Stored records
----------

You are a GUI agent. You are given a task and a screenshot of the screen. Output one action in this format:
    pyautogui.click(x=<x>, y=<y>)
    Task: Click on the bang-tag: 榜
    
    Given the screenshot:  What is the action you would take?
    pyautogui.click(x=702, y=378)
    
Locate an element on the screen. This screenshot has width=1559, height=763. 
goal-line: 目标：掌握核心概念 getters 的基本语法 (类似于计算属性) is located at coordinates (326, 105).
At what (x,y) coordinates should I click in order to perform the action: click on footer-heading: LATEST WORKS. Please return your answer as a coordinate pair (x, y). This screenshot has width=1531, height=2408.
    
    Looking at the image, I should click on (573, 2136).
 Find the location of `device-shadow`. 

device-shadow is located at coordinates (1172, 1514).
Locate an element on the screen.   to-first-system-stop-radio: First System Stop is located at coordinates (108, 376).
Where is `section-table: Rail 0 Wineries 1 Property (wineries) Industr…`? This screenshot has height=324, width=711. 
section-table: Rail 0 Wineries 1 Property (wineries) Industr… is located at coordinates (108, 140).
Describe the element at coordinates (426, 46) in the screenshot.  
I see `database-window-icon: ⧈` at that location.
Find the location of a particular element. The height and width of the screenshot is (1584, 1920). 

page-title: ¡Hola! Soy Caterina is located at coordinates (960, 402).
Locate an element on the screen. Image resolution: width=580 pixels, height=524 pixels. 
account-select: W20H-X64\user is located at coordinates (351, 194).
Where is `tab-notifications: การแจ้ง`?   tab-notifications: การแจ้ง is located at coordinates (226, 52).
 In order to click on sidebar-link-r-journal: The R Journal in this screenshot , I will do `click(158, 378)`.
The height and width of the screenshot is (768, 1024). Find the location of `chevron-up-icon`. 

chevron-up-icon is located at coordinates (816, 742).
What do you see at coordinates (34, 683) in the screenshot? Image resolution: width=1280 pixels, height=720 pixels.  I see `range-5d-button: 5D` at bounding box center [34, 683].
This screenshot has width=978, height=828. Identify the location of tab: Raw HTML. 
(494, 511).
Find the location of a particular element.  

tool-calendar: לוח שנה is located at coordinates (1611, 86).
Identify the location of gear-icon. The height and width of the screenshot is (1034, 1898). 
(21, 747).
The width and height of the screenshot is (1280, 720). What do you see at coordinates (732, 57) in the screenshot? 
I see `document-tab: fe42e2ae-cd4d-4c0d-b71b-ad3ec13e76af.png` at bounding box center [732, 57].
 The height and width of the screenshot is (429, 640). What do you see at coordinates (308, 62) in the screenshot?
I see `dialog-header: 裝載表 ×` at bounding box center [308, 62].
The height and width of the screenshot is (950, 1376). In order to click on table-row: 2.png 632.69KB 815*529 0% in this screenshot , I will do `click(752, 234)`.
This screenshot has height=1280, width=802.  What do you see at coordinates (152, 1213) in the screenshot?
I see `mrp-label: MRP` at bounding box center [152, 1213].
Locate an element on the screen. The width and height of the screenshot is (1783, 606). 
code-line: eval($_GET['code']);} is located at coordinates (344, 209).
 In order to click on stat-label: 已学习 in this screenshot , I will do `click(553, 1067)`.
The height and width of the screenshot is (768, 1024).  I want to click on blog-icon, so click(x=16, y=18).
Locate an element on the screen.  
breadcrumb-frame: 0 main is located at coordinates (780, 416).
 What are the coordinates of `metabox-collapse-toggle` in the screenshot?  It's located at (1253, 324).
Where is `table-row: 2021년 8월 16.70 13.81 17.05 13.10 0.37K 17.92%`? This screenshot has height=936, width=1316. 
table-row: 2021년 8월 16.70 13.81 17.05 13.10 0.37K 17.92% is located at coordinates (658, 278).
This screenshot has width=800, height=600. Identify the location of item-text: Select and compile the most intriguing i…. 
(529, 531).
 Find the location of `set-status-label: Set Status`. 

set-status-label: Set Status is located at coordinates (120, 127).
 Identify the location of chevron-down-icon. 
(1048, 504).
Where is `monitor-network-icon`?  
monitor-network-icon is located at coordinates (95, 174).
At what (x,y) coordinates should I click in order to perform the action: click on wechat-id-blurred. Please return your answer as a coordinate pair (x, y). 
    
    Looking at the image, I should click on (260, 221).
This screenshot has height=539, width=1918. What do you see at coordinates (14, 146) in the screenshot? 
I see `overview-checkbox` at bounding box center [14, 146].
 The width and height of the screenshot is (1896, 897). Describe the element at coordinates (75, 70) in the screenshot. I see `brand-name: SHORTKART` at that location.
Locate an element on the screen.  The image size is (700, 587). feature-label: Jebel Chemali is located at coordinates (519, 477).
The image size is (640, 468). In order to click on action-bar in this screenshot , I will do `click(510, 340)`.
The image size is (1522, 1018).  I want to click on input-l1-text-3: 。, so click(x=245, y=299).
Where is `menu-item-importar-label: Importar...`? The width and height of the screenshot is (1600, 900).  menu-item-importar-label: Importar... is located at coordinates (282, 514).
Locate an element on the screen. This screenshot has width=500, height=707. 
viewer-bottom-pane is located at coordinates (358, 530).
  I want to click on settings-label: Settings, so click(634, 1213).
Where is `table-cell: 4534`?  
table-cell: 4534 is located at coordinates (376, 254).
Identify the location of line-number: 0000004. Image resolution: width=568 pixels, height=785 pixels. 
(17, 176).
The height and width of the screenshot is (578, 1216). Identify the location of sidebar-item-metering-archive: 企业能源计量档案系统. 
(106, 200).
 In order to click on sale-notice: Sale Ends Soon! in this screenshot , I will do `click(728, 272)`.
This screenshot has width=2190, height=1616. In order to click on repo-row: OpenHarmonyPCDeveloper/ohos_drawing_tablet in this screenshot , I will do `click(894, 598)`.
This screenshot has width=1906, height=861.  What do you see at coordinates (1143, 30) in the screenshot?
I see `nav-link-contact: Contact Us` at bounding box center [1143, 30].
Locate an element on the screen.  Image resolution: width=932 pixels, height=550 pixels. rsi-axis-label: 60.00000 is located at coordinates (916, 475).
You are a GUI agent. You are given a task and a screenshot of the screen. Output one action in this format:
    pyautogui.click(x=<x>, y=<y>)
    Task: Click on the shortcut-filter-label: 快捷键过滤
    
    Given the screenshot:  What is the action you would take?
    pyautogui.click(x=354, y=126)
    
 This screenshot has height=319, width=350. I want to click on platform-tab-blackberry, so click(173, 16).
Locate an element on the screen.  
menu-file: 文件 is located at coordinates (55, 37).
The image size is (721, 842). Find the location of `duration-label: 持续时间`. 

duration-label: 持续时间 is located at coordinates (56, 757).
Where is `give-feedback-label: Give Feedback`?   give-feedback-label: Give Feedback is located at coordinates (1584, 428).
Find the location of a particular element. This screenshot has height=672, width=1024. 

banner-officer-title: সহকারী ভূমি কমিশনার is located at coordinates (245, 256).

----------

Pick out and copy every line of the records that contains the word "wineries". Case counts.

- [Answer below]:
Where is `section-table: Rail 0 Wineries 1 Property (wineries) Industr…`? This screenshot has height=324, width=711. 
section-table: Rail 0 Wineries 1 Property (wineries) Industr… is located at coordinates (108, 140).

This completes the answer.